Segment Start: PASSAGE TO READ
AppBITS: Hyperspace Reclaims Space Used by Identical Files

ddmiller · March 25, 2025, 11:17am

Files stored in iCloud (and other online sync services) are ignored. From the documentation:

Any file that is backed by a cloud storage service (e.g., iCloud Drive, OneDrive, and recent versions of Dropbox) in a way that the app can detect is ignored.

Most likely this is because of optimized storage: there is no way to determine if a file located in iCloud is going to be optimized while the app is running.

bit_of_a_tid · March 25, 2025, 9:10pm

It seems that, unlike Gemini2, Hyperspace doesn’t scan a whole system of drives at one time. Is this true?

ace · March 26, 2025, 2:01pm

Yes, you have to select a folder. The way Hyperspace works, duplicates can only be found on the same APFS volume, so it makes some sense to limit it to one drive at a time.

bit_of_a_tid · March 26, 2025, 7:48pm

Thanks for the reply. That’s quite a shortcoming, being limited to one drive – at least if you’re like me and have 10s of thousands of photos on 7 external drives. 'Tis a challenge!

ace · March 26, 2025, 8:54pm

Indeed—I’m not sure what the best way would be to find duplicates across a set of seven drives. I’m not sure Gemini can do that either.
Segment End: PASSAGE TO READ
Segment Start: INFORMATION GIVEN
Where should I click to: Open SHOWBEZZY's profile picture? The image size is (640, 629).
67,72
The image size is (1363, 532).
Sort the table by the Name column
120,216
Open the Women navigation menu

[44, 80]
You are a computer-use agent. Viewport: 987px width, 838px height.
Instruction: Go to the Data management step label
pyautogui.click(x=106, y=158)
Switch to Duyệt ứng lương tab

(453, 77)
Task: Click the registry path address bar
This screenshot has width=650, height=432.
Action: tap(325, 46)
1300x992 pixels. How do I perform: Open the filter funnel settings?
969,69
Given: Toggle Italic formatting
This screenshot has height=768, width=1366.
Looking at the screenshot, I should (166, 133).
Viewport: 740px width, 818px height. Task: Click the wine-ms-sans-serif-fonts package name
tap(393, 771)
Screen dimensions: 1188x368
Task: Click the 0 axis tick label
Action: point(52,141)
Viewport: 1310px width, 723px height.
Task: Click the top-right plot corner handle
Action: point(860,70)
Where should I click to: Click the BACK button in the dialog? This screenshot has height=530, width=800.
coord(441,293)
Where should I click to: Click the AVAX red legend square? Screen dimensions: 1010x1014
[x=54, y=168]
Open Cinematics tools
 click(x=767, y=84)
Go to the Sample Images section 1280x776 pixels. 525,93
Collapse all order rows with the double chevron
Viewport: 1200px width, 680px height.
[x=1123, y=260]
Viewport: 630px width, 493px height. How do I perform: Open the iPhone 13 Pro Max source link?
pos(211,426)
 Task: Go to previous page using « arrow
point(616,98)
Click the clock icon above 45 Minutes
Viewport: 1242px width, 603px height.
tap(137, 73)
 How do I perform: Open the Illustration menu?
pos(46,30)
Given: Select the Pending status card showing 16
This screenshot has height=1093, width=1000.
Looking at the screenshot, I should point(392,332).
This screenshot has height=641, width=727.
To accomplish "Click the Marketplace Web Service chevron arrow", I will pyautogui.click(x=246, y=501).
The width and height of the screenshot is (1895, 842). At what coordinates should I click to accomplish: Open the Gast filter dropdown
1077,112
Segment End: INFORMATION GIVEN
* [EXPLORE THE MATERIAL]
• a. Check each statement against the Hyperspace forum thread and mark it yes or no, quoting the words from the thread that settle it: (i) Hyperspace ignores files backed by a cloud storage service that the app can detect; (ii) Hyperspace can find duplicates across different APFS volumes; (iii) the user bit_of_a_tid has photos on seven external drives.
• b. In the Hyperspace forum thread, what does a user have to select for Hyperspace to scan?
• c. Please turn the paragraph in the Hyperspace forum thread that begins "Yes, you have to select a folder." into a short list, keeping its main facts.

* [COMPLETED EXERCISE]
• a.
(i) Yes: "Any file that is backed by a cloud storage service (e.g., iCloud Drive, OneDrive, and recent versions of Dropbox) in a way that the app can detect is ignored."
(ii) No: "duplicates can only be found on the same APFS volume"
(iii) Yes: "have 10s of thousands of photos on 7 external drives"

• b. A folder.

• c.
- In Hyperspace, you have to select a folder.
- Duplicates can only be found on the same APFS volume.
- So limiting it to one drive at a time makes some sense.